# **[rustlr](https://docs.rs/rustlr/latest/rustlr/index.html)**
**LR(1) and LALR(1) parser generator by Chuck Liang.**
**A [Tutorial](https://cs.hofstra.edu/~cscccl/rustlr_project/) with several examples is available.**
The project grew out of the author's compiler construction and
programming languages classes over the years and has been mainly used
for implmentating modestly scaled, experimental programming languages.

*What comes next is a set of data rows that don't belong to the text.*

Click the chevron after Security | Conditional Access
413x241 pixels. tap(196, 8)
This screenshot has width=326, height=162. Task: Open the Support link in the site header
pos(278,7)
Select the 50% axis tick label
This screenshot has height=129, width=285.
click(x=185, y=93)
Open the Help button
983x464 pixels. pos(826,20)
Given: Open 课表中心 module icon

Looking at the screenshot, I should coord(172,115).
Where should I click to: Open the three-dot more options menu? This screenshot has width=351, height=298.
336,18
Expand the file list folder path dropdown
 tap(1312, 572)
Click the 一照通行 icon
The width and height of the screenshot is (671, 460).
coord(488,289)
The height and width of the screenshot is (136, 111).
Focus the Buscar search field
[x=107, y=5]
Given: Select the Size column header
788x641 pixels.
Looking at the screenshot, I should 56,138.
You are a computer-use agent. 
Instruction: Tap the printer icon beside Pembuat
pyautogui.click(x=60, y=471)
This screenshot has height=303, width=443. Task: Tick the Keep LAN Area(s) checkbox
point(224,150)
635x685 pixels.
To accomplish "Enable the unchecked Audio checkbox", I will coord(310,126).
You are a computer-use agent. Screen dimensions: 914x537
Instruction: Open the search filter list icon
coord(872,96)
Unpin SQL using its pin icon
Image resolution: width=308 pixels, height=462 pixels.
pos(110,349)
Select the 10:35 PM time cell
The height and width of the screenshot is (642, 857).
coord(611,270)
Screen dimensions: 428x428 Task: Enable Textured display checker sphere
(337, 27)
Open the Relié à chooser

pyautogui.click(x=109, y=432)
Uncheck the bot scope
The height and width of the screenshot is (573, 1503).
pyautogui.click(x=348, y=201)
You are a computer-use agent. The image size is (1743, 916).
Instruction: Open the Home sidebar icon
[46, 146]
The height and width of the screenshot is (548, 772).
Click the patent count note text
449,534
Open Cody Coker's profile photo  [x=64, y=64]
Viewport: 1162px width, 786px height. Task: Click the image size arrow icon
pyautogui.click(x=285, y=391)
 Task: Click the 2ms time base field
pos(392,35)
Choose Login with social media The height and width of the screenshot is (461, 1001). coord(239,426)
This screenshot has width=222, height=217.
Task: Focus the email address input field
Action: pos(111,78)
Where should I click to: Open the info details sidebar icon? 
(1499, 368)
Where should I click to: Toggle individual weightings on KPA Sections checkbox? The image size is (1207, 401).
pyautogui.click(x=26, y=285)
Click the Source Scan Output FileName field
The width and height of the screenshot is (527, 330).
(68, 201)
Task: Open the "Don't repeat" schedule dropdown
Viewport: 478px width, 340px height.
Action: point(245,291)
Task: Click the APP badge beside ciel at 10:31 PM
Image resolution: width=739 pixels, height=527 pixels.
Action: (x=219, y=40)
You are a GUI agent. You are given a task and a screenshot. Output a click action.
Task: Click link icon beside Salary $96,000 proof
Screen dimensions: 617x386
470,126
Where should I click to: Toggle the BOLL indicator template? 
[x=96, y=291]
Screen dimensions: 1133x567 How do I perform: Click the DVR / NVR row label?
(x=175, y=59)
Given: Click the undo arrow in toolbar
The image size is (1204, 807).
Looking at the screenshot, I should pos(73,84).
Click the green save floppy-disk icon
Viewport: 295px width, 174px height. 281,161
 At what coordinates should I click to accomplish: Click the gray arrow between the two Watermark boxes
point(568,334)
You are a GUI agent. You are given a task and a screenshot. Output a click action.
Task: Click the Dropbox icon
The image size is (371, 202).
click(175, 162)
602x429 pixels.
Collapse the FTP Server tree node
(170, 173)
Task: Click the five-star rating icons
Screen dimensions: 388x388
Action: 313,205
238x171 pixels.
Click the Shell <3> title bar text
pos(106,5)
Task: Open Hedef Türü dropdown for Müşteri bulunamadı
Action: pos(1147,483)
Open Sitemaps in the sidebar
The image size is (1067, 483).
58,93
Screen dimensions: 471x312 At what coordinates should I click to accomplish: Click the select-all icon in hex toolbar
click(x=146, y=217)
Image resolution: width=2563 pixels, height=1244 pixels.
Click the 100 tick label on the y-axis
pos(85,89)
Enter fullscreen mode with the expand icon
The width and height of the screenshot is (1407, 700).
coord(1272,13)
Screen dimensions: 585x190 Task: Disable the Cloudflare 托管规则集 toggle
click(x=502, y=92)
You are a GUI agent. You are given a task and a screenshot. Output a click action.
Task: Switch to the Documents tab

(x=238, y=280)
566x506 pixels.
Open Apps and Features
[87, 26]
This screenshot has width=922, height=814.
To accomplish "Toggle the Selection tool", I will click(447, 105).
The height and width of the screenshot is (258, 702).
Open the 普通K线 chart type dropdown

But it is becoming sophisticated enough to be more than just a project and
will continue to improve over time.
#### Version 0.2.3: The ability to automatically generate a usable lexical
scanner from a minimal set of grammar declarations has been added, using
the built-in RawToken and StrTokenizer. Other tokenizers can still be used
in the previous way, by adopting them to the Tokenizer interface.
#### Version 0.2.2: internal changes, better reporting of grammar conflicts
#### Version 0.2.1: minor fixes
#### Version 0.2.0:
Significant improvements required that several components
are now renamed, while the older ones are retained for compatibility with
parsers already created.
- A new, "zero-copy" lexer interface has been created
- A general purpose lexical analyzer is now included, although it is still
possible to use any lexer due to the use of trait objects.
- Improved support for using **`LBox<dyn Any>`** as abstract syntax type by
automatically generating runtime type casting. This means that
semantic actions for grammar productions no longer need to return values of the same
type. However, this also means that abstract syntax representations
cannot contain non-static references due to the Rust restriction that
such types cannot impl Any. An alternative approach would be to generate
a enum type that includes all possible return types, but this approach is
not compatible with allowing the lexical analyzer to be decoupled from
the parser.
#### Version 0.1.1:
The ability to train the parser has been added: the [Runtime::parse_train][1]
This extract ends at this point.